Между тем, на наш взгляд, разъяснения Пленума, сформулированные в постановлении №1 от 10 февраля 2009 года, касаются исключительно алгоритма действий и решений судьи, реализуемым по правилам ст. 125 УПК РФ. Они  не могут применяться по аналогии к процессуальной форме проверки, предусмотренной нормами чч. 1–4 ст. 165 УПК РФ. Во всяком случае, указанное постановление Пленума подобных отсылок не содержит. В данной связи, указанные сомнения, как в законности действий суда, так и итогового решения, вынесенного им в подобном порядке.

В контексте последних законодательных новелл, весьма кардинально отстаивающих процессуальную самостоятельность следственных органов и новое положение прокурора в уголовном процессе, несомненный научный и практический интерес являют еще ряд изученных (нами) производств.

По судебно-контрольным производствам №3/4–226/8 и №3/4–224/8, положительно разрешенным 25.06.2009 г. Нижегородским районным судом г. Н. Новгорода, среди (обосновывающих ходатайство) материалов, представленных следователем в судебное заседание, в том числе, имеется постановление о производстве расследования следственно-оперативной группой от 20.06.2009 г.
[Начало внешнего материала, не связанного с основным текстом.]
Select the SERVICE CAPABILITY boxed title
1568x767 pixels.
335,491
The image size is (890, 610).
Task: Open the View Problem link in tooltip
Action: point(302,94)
Названное постановление вынесено и.о. зам. руководителя следственного органа по Нижегородскому району г. Н. Новгорода СУ СК при Прокуратуре РФ по Нижегородской области А., который принял это дело к своему производству, ведет расследование. Он же создал следственно-оперативную группу; включил в нее  ряд следователей, привлек оперативных сотрудников УУР; он же – назначает себя руководителем следственно-оперативной группы; самостоятельно вносит в суд в порядке ст. 165 УПК РФ ходатайство о производстве обыска в жилище.

Подчеркнем, на указанном ходатайстве нет согласия соответствующего руководителя следственного органа; «получать» его названный и.о. зам. руководителя следственного органа видимо, не считает необходимым.[14]

Казалось бы, в чем здесь проблема?  По смыслу п. 38.1 ст. 5 УПК РФ руководитель следственного органа и его заместитель – определены как (процессуально равноправные) руководители следственного органа. По смыслу ч. 2 ст. 163 УПК РФ решение о создании следственной или следственно-оперативной группы принимается руководителем следственного органа. В данной связи названный (нами) заместитель, по идее, имел право, как создать следственно-оперативную группу, так и назначить себя ее руководителем. Однако, не менее, очевидным является и тот факт, что с момента создания подобной группы указанный зам. следственного органа уже не вправе (по расследуемому делу) без согласования с руководителем следственного органа реализовывать те полномочия, которые по нормам ст. 39 УПК РФ отнесены к исключительным полномочиям последнего. В том числе, без согласования с руководителем следственного органа, вносить в суд ходатайства, требующие судебного «санкционирования» (п. 4 ч. 1 ст. 39 УПК). В приведенном примере, подобного согласования, как видим, не наблюдается. Названный зам. руководителя следственного органа, возглавивший следственно-оперативную группу, искренне полагает, что он все еще действует в рамках предоставленных ему ст. 39 и п. 38.1 ст. 5 УПК РФ полномочий. При этом ни суд, ни прокурор, участвовавший в указанных заседаниях, не дает оценки указанной ситуации в ходе оперативной судебной проверки, положительно разрешая внесенные в суд ходатайство.[15]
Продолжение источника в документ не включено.